Même si Nancy est revenue à Montréal, elle parle à Rose-Aimée toutes les semaines, au téléphone. «Des fois, elle me laisse un message pour me dire: ″bonne journée, je t’aime″», raconte Nancy, touchée.

La fillette de Granby: «ça aurait pu être toi»

L’histoire de la fillette de Granby, qui est morte après avoir été maltraitée par son père et sa belle-mère - dont les funérailles ont lieu aujourd’hui -, a beaucoup ébranlé Nancy Audet.

«Je n’ai pas dormi pendant deux jours, j’étais complètement bouleversée. J’ai beaucoup pleuré. Je suis encore fragile.»

Plusieurs personnes ont déposé des animaux en peluche devant la maison de Granby où a été retrouvée la fillette de 7 ans, la semaine dernière, en très mauvais état. Elle est finalement décédée à l'hôpital.
Paul Chiasson/La Presse Canadienne
Plusieurs personnes ont déposé des animaux en peluche devant la maison de Granby où a été retrouvée la fillette de 7 ans, la semaine dernière, en très mauvais état. Elle est finalement décédée à l'hôpital.

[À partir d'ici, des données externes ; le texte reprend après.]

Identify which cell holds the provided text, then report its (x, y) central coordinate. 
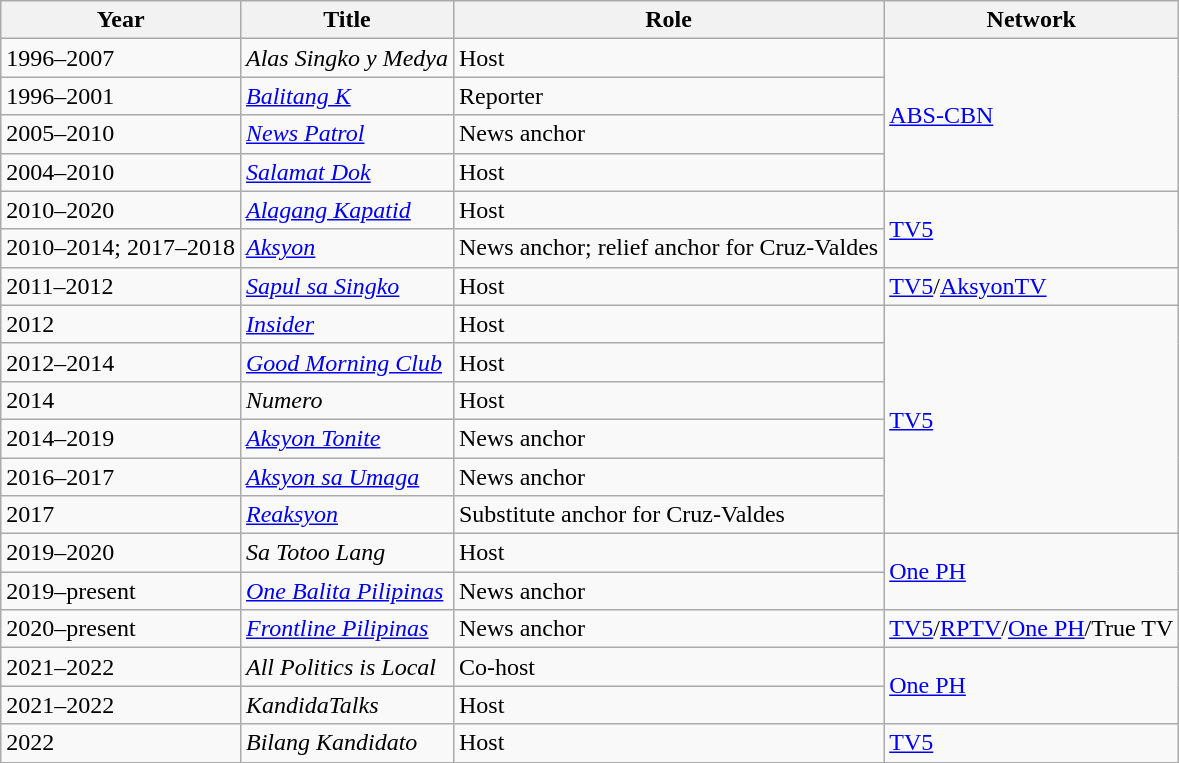
2012–2014 (121, 362)
Good Morning Club (346, 362)
ABS-CBN (1032, 115)
2014–2019 (121, 438)
2011–2012 (121, 286)
Salamat Dok (346, 172)
One Balita Pilipinas (346, 591)
Title (346, 20)
Network (1032, 20)
2022 (121, 743)
News Patrol (346, 134)
TV5/RPTV/One PH/True TV (1032, 629)
2012 (121, 324)
Aksyon (346, 248)
TV5/AksyonTV (1032, 286)
Frontline Pilipinas (346, 629)
Co-host (668, 667)
News anchor; relief anchor for Cruz-Valdes (668, 248)
All Politics is Local (346, 667)
2019–2020 (121, 553)
Aksyon sa Umaga (346, 477)
2016–2017 (121, 477)
Bilang Kandidato (346, 743)
Aksyon Tonite (346, 438)
2014 (121, 400)
Substitute anchor for Cruz-Valdes (668, 515)
KandidaTalks (346, 705)
1996–2001 (121, 96)
Year (121, 20)
Sa Totoo Lang (346, 553)
2017 (121, 515)
Balitang K (346, 96)
Alas Singko y Medya (346, 58)
Role (668, 20)
2005–2010 (121, 134)
2010–2014; 2017–2018 (121, 248)
2020–present (121, 629)
Sapul sa Singko (346, 286)
Reaksyon (346, 515)
2019–present (121, 591)
Alagang Kapatid (346, 210)
1996–2007 (121, 58)
2010–2020 (121, 210)
Numero (346, 400)
Reporter (668, 96)
2004–2010 (121, 172)
Insider (346, 324)
Return the [x, y] coordinate for the center point of the cell that contains the specified text.  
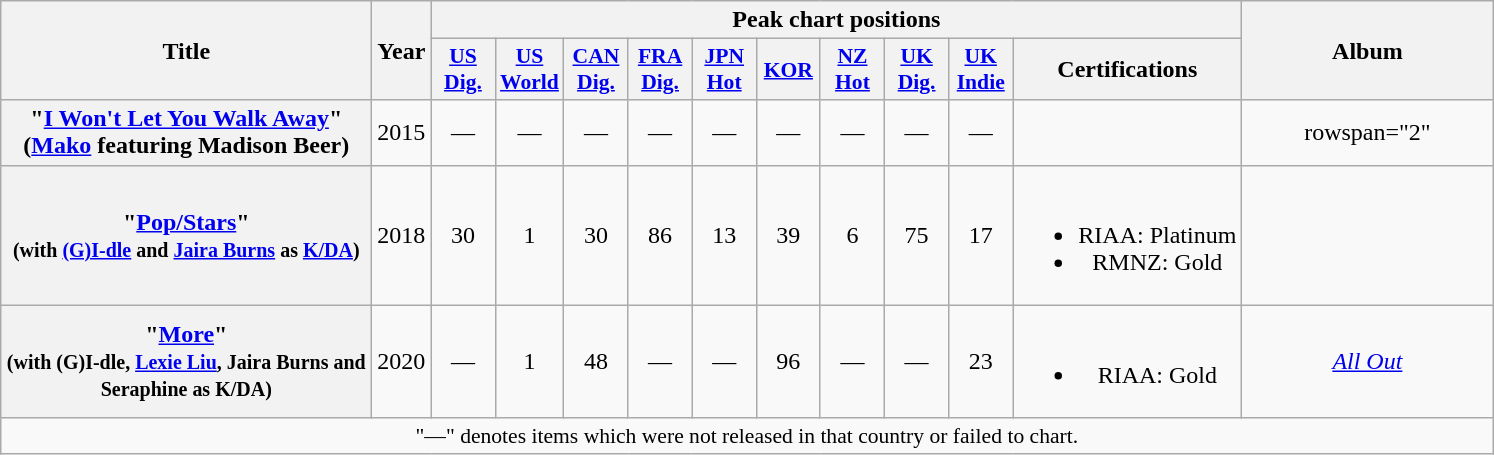
UKDig. [917, 70]
FRADig. [660, 70]
"I Won't Let You Walk Away"(Mako featuring Madison Beer) [186, 132]
"More"(with (G)I-dle, Lexie Liu, Jaira Burns and Seraphine as K/DA) [186, 362]
"Pop/Stars"(with (G)I-dle and Jaira Burns as K/DA) [186, 235]
Certifications [1128, 70]
96 [788, 362]
NZHot [852, 70]
75 [917, 235]
39 [788, 235]
2018 [402, 235]
KOR [788, 70]
JPN Hot [724, 70]
USDig. [463, 70]
Title [186, 50]
86 [660, 235]
rowspan="2" [1368, 132]
2020 [402, 362]
USWorld [530, 70]
RIAA: Gold [1128, 362]
6 [852, 235]
Album [1368, 50]
All Out [1368, 362]
Year [402, 50]
23 [981, 362]
"—" denotes items which were not released in that country or failed to chart. [747, 436]
17 [981, 235]
Peak chart positions [836, 20]
RIAA: PlatinumRMNZ: Gold [1128, 235]
48 [596, 362]
2015 [402, 132]
13 [724, 235]
UKIndie [981, 70]
CANDig. [596, 70]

«Mon père aussi a beaucoup pleuré. Il m’a écrit: ″ça aurait pu être toi″.»

Quand Nancy a découvert, comme le reste du Québec, des détails sur la façon dont la fillette de 7 ans était traitée, notamment le fait qu’elle était séquestrée, cela lui a rappelé beaucoup de mauvais souvenirs.

«Je me souviens que ma mère avait mis un crochet sur la porte de ma chambre pour ne pas que je puisse l’ouvrir, raconte-t-elle. Je montais sur mon bureau et je la voyais partir avec mon frère et ma soeur au parc.»

Elle constate avec beaucoup de douleur qu’il y a encore «plein de petites Nancy au Québec», dont il faut prendre soin. Comme cette fillette de Granby, qui avait été confiée à son père et à sa belle-mère, malgré que la DPJ savait que la violence était omniprésente dans la résidence familiale.

«J’espère qu’elle n’est pas morte en vain, et qu’on va lui rendre hommage en changeant le système, pour que ça n’arrive plus jamais.»

La journaliste martèle qu’il y a plusieurs façon d’aider: en devenant famille d’accueil, en devenant Grand frère ou Grande soeur, ou encore en faisant un don à la Fondation des Centres jeunesse.